PROBLEM:
Count the lines in the data below that contain the string "width", treating uppercase and lowercase as distinct. Give only the number.

(Item-finding records)
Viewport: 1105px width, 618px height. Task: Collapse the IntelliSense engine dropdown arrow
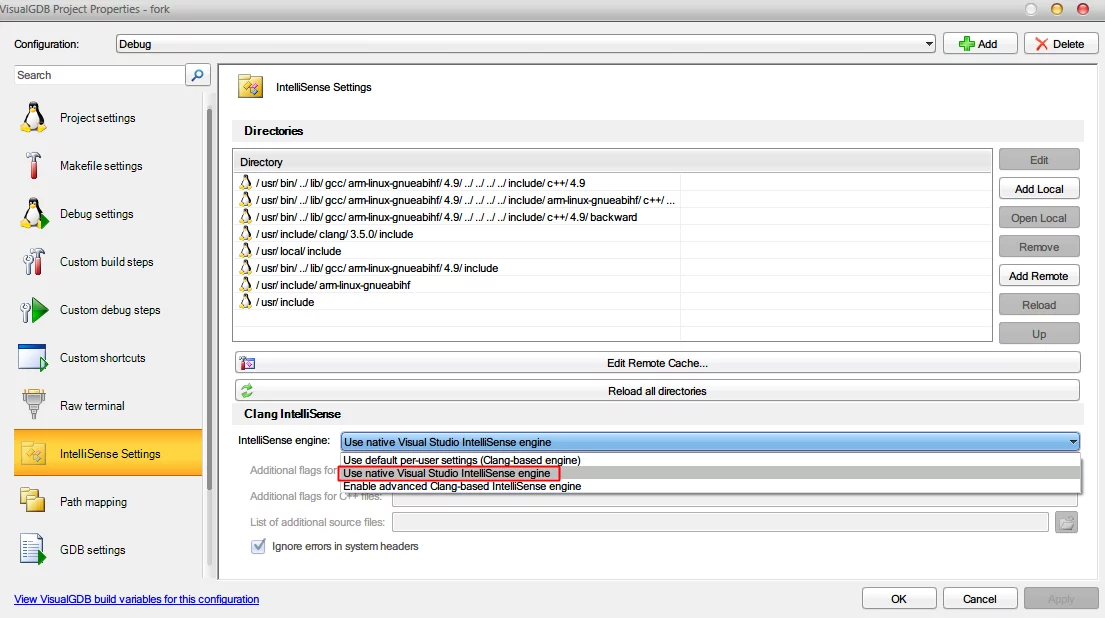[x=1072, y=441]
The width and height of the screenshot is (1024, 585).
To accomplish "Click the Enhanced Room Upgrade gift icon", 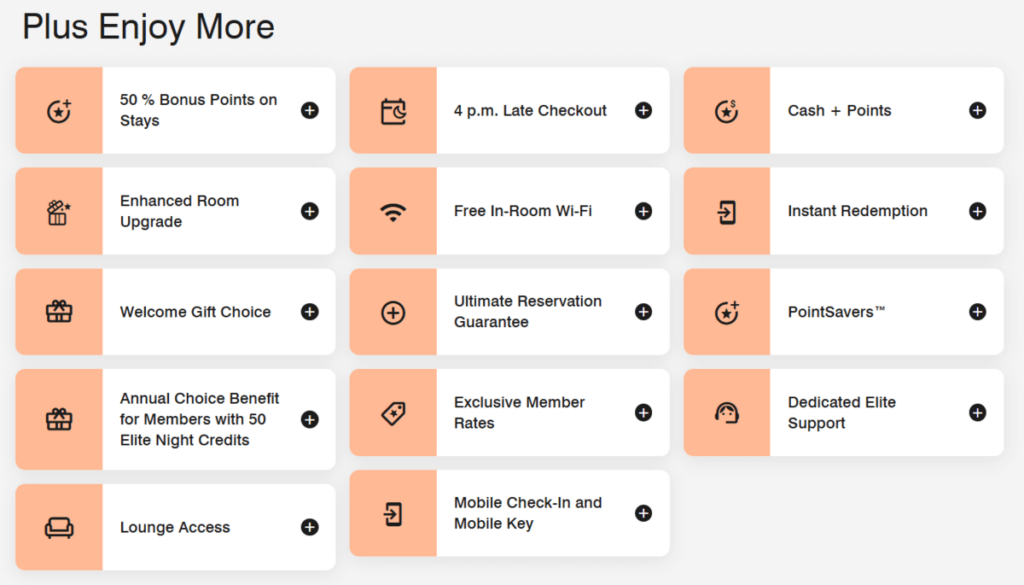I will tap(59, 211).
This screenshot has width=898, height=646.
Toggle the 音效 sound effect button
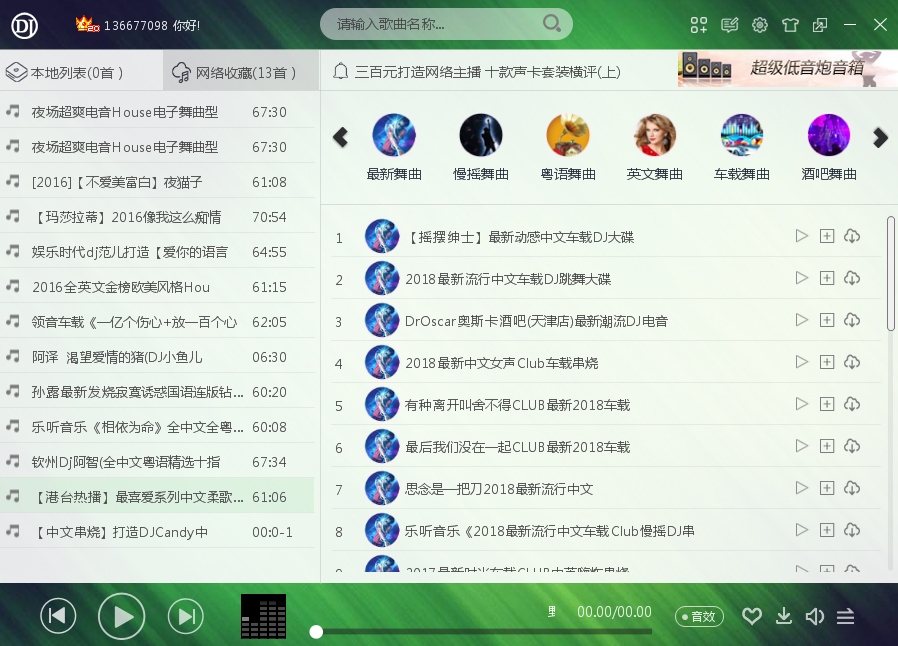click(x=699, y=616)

EXERCISE SOLUTION:
3